Note that we would technically have constants of integration on both sides, but we moved them all over to the right and absorbed them into $C .$

Now, let's get an explicit solution with $y$ as a function of $x :$

$- 1 = \frac{1}{2} {x}^{2} y + C y$

$y \left(\frac{1}{2} {x}^{2} + C\right) = - 1$

$y = - \frac{1}{\frac{1}{2} {x}^{2} + C}$

Let's get the fraction out of the denominator. It just looks messy.

y=-1/((x^2+2C)/2

Well, $2 C = C ,$ as $2$ multiplied by a constant just yields another constant.

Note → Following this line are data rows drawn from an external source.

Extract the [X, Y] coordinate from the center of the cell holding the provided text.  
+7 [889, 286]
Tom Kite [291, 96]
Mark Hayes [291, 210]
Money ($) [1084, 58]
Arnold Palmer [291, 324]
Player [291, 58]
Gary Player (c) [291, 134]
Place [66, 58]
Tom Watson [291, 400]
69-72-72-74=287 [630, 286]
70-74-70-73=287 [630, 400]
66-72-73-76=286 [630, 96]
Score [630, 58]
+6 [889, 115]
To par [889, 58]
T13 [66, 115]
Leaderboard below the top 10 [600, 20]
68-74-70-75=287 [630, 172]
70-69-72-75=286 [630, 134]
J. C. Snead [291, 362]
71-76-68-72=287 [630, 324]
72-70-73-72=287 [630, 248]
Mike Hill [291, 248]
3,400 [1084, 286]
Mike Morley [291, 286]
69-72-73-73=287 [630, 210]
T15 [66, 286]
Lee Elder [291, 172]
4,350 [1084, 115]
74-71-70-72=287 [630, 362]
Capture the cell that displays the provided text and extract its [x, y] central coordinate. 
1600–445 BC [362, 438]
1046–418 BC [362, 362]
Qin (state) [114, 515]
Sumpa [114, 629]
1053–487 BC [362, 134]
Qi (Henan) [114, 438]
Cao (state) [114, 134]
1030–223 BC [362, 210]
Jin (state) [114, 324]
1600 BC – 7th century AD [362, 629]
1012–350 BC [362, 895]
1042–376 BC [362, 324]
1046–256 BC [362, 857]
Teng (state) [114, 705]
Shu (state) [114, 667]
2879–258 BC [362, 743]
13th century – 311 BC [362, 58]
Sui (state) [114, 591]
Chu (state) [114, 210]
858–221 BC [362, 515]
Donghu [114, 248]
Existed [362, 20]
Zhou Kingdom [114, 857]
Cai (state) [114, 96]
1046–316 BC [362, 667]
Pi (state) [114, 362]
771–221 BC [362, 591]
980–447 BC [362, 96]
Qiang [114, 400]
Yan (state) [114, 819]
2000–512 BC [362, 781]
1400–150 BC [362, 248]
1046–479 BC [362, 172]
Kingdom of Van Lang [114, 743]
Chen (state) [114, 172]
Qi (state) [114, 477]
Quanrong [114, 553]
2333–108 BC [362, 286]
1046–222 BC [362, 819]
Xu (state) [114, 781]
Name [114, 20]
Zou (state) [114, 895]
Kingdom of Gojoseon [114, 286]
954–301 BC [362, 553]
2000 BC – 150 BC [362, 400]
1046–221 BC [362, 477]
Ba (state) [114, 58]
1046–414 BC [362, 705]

$y = - \frac{1}{\frac{{x}^{2} + C}{2}}$

Thus,

$y \left(x\right) = - \frac{2}{{x}^{2} + C}$

Mar 23, 2018

$y = - \frac{2}{{x}^{2} + C}$

where $C$ is an arbitrary constant.

#### Explanation:

$\frac{\mathrm{dy}}{\mathrm{dx}} = x {y}^{2}$

We separate variables:

$\frac{\mathrm{dy}}{y} ^ 2 = x \mathrm{dx}$

Now we integrate both sides:

$\setminus \int \frac{1}{y} ^ 2 \mathrm{dy} = \setminus \int x \mathrm{dx}$

$- \frac{1}{y} = \frac{1}{2} {x}^{2} + C$

where $C$ is an arbitrary constant of integration.

Now we solve for $y$.

$- \frac{1}{y} = \frac{1}{2} {x}^{2} + C$

$y = - \frac{1}{\frac{1}{2} {x}^{2} + C}$

$\implies y = - \frac{2}{{x}^{2} + C}$

where $C$ absorbed a factor of $2$ since it is an arbitrary constant.